幸いと災い 2020年6月21日 命どぅ宝の日 特別礼拝

 

聖書 ルカによる福音書 6章20-26節

山上の説教(マタイ5:3-11)に対して、このルカによる福音書は、山から下って平地で、群衆と共にいる弟子たちに向かって、4つの幸いに応答するように4つの災いが語られています。 主イエスの第一声は、「幸いなるかな」という宣言です。そのように語られる人々は、貧しい人々であり、飢えている人々であり、泣いている人々、さらに人の子のために差別され、排斥され、捨て去られる人々でした。一方、「災いあれ」と告げられた人々は、富んでいる人々、食べあきている人々、笑っている人々、さらに皆にほめられている人々でした。

私たちは毎年、命どぅ宝の日(6月23日)に近い主日礼拝に、沖縄を覚えて礼拝を行っています。沖縄の教会から発信される「祈り便」を受け取るたびに、日本国土の約0.6%の場所に70%の基地が存在するゆえの痛みと苦しみと叫びが聞こえてきます。たび重なる米軍機からの落下物事件、辺野古の土砂流入、沖縄諸島での自衛隊基地建設など、集中して諸問題が発生しているのです。沖縄には、いまだ戦争が続いたままで、暴力によって問題を解決する道ばかりが際立っているように見えます。その事実にむかいあってもなお、安全地帯にいて傷つくことなく傍観者の一人として生きている私たちを思います。

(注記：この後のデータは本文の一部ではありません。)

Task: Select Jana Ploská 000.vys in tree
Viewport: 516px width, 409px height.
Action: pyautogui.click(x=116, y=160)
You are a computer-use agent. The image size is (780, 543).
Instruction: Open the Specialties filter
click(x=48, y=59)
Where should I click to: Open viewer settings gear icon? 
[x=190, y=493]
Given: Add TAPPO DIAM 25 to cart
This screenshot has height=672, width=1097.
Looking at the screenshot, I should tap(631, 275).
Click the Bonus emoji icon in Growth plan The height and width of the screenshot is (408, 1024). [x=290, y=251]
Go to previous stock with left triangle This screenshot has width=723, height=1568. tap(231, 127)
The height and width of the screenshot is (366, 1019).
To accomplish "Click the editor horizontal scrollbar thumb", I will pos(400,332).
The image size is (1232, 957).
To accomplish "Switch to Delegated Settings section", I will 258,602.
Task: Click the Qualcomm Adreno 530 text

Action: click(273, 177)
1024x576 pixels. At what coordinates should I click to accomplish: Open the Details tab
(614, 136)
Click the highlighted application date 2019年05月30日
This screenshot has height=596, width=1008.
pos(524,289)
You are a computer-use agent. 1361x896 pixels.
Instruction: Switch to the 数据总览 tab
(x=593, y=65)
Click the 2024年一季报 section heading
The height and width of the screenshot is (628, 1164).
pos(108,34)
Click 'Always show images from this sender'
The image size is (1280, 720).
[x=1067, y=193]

沖縄の歴史をたどると、もともと独立国家であったにも関わらず、日本国に取り込まれたゆえに負わされた厳しい現実を知ります。特に沖縄地上戦における人々の暮らしは、貧しく、飢えて死に、泣きはらしたこどもたち、さらに本土での戦争が終わってもなお差別された状況が、いまだに続いているのです。

主イエスはそれでもなお「幸いなるかな」と宣言されます。この世の尺度でいえばありえないことです。しかし、逆転の世界が主から与えられていくことに希望をもって生きていく人々こそが「幸いなるかな」なのです。戦後75年、主から「災いあれ」と語られる傍観者としての生き方に、終止符を打つことが求められます。